Instructions for the task
Put every line of the items below into a numbered list, leaving out any blank lines.

(Element and text location data)

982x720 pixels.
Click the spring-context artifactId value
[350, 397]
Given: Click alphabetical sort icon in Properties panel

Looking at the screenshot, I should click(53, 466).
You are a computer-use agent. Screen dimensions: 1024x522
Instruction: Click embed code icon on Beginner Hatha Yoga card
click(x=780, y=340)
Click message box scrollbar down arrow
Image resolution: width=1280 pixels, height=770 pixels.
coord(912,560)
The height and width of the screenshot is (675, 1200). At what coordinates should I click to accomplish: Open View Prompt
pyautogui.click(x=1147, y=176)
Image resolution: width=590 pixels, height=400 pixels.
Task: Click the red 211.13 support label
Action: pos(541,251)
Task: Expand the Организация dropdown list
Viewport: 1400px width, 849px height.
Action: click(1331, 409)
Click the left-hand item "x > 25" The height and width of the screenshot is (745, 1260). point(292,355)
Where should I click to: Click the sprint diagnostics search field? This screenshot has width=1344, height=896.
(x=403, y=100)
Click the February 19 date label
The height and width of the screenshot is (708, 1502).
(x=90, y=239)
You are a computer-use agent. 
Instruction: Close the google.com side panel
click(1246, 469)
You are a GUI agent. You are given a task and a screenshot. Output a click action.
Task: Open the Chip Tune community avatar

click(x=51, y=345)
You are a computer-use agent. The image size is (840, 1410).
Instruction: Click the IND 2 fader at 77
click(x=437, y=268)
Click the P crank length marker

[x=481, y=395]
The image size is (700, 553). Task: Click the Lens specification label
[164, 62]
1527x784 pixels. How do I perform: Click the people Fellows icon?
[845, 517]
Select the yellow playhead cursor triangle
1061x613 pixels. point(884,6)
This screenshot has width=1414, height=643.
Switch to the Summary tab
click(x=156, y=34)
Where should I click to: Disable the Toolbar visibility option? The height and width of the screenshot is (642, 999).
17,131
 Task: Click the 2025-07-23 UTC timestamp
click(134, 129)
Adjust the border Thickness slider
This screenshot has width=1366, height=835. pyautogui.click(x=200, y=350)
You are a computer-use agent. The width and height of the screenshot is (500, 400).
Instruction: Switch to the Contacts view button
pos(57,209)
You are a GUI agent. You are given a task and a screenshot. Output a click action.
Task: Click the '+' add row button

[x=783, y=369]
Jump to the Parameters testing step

Answer below
1. 982x720 pixels.
2. Click the spring-context artifactId value
3. [350, 397]
4. Given: Click alphabetical sort icon in Properties panel
5. Looking at the screenshot, I should click(53, 466).
6. You are a computer-use agent. Screen dimensions: 1024x522
7. Instruction: Click embed code icon on Beginner Hatha Yoga card
8. click(x=780, y=340)
9. Click message box scrollbar down arrow
10. Image resolution: width=1280 pixels, height=770 pixels.
11. coord(912,560)
12. The height and width of the screenshot is (675, 1200). At what coordinates should I click to accomplish: Open View Prompt
13. pyautogui.click(x=1147, y=176)
14. Image resolution: width=590 pixels, height=400 pixels.
15. Task: Click the red 211.13 support label
16. Action: pos(541,251)
17. Task: Expand the Организация dropdown list
18. Viewport: 1400px width, 849px height.
19. Action: click(1331, 409)
20. Click the left-hand item "x > 25" The height and width of the screenshot is (745, 1260). point(292,355)
21. Where should I click to: Click the sprint diagnostics search field? This screenshot has width=1344, height=896.
22. (x=403, y=100)
23. Click the February 19 date label
24. The height and width of the screenshot is (708, 1502).
25. (x=90, y=239)
26. You are a computer-use agent. 
27. Instruction: Close the google.com side panel
28. click(1246, 469)
29. You are a GUI agent. You are given a task and a screenshot. Output a click action.
30. Task: Open the Chip Tune community avatar
31. click(x=51, y=345)
32. You are a computer-use agent. The image size is (840, 1410).
33. Instruction: Click the IND 2 fader at 77
34. click(x=437, y=268)
35. Click the P crank length marker
36. [x=481, y=395]
37. The image size is (700, 553). Task: Click the Lens specification label
38. [164, 62]
39. 1527x784 pixels. How do I perform: Click the people Fellows icon?
40. [845, 517]
41. Select the yellow playhead cursor triangle
42. 1061x613 pixels. point(884,6)
43. This screenshot has width=1414, height=643.
44. Switch to the Summary tab
45. click(x=156, y=34)
46. Where should I click to: Disable the Toolbar visibility option? The height and width of the screenshot is (642, 999).
47. 17,131
48.  Task: Click the 2025-07-23 UTC timestamp
49. click(134, 129)
50. Adjust the border Thickness slider
51. This screenshot has width=1366, height=835. pyautogui.click(x=200, y=350)
52. You are a computer-use agent. The width and height of the screenshot is (500, 400).
53. Instruction: Switch to the Contacts view button
54. pos(57,209)
55. You are a GUI agent. You are given a task and a screenshot. Output a click action.
56. Task: Click the '+' add row button
57. [x=783, y=369]
58. Jump to the Parameters testing step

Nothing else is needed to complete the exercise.